Dice la Epístola, con palabras que se acomodan a nosotros, como anillo al dedo: vosotros, hijos de Sión, alegraos y gozaos en el Señor vuestro Dios, que os ha dado un doctor de santidad y hará descender sobre vosotros lluvias de otoño y de primavera como antiguamente. Y las eras se henchirán de trigo y los lagares rebosarán de vino y aceite (74). Sí, sin ningún género de duda, la Obra va a salir de estos trances robustecida; va a conocer, si somos fieles, una plenitud, un despertar, un rebosamiento de fuerza y de vida, que a nosotros mismos nos asombrará. El campo se ha abonado y nos espera una cosecha segura.

Continúo leyendo la profecía de Joel, de quien son estas palabras: y conoceréis que en medio de Israel estoy Yo, y que Yo soy el Señor vuestro Dios, y no hay otro; y mi pueblo jamás será avergonzado (75). ¿A qué preocuparse, para qué prisas, para qué desazones? Dios está en medio de nosotros, Dios está con nosotros. No estamos solos, hay que repetirlo. Él nos acompaña y ahora nos asegura: "Si Yo estoy contigo, ¿qué temes? ¿Por qué ha de estar revuelto todo lo tuyo? ¿Porqué no has de esperar y confiar en Mí?". ¡Dios está con nosotros! No, Dios mío, no serán avergonzados los fieles que en Ti esperan, lo dice esto el Señor Todopoderoso (76).

El Evangelio nos habla de aquel paralítico a quien, con atrevimiento, hijo de la santa desvergüenza, colocaron para su curación delante de Cristo.
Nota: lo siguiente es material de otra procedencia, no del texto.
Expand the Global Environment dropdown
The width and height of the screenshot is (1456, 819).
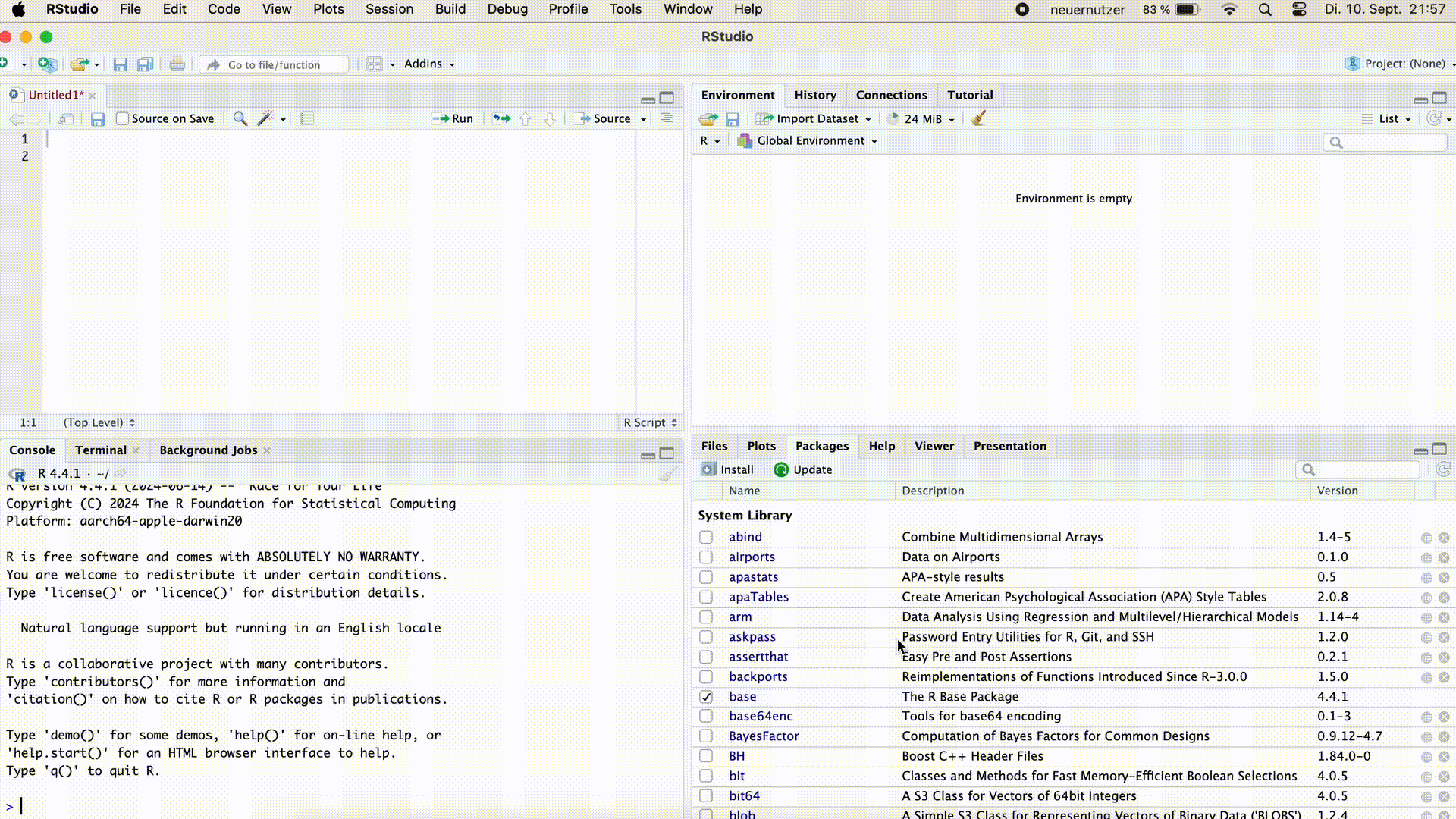[x=809, y=141]
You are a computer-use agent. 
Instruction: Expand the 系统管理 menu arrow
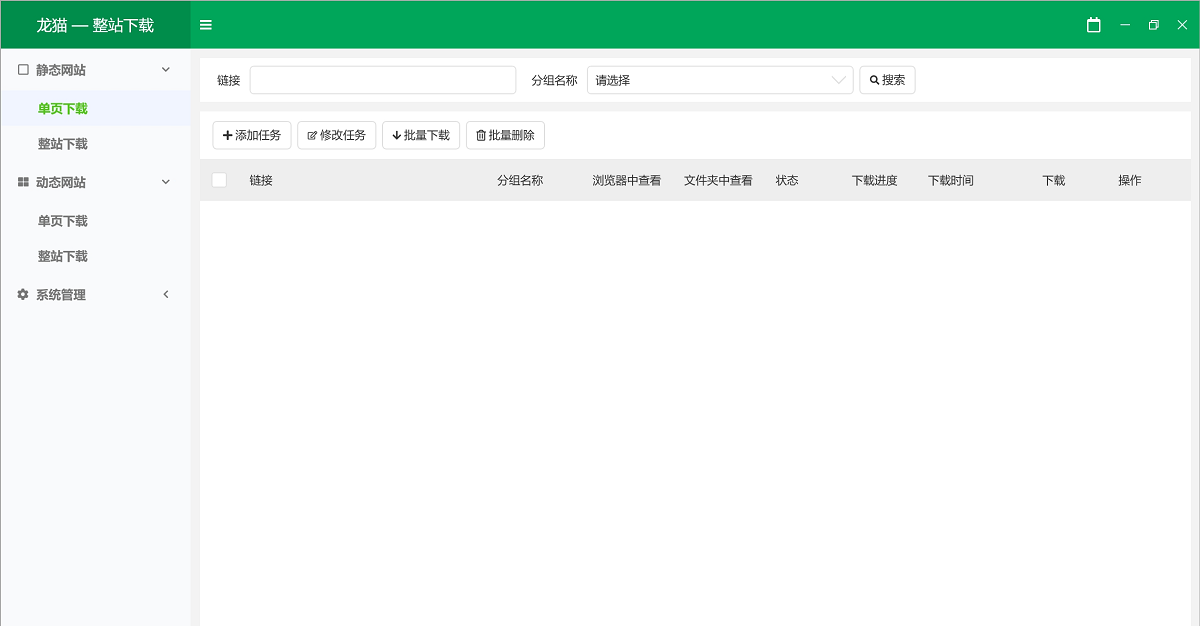click(166, 294)
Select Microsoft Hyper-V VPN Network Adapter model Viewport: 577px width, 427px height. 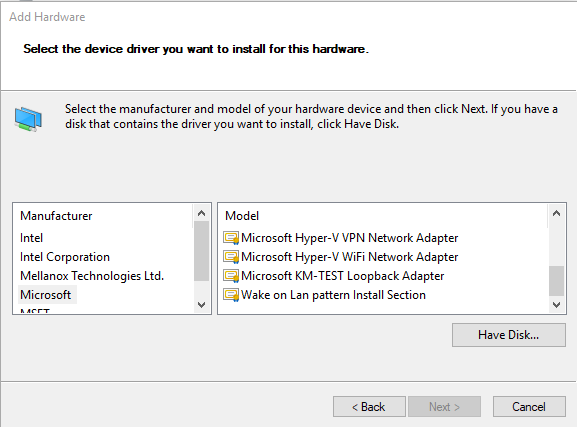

Las palabras de Jesús suenan dentro de nuestro corazón y lo llenan de aliento: tibi dico, surge (77), a ti te digo, levántate. Después de la prueba, después de haber puesto los medios para salir de esa situación, surge etambula! (78), ¡levántate y anda! Y los caminos se abren, cuando el horizonte parecía más cerrado. Tibi dico, surge! Nos lo dice ya a nosotros; ¿no te vamos a creer? Sí, Dios nuestro, creemos y esperamos en Ti, queremos poner los medios para obtener de tu mano la curación. Sabemos que la recompensa de nuestra fe y de nuestra esperanza serán tus palabras de vida, palabras que devuelven la alegría y la luz: surge el ambula!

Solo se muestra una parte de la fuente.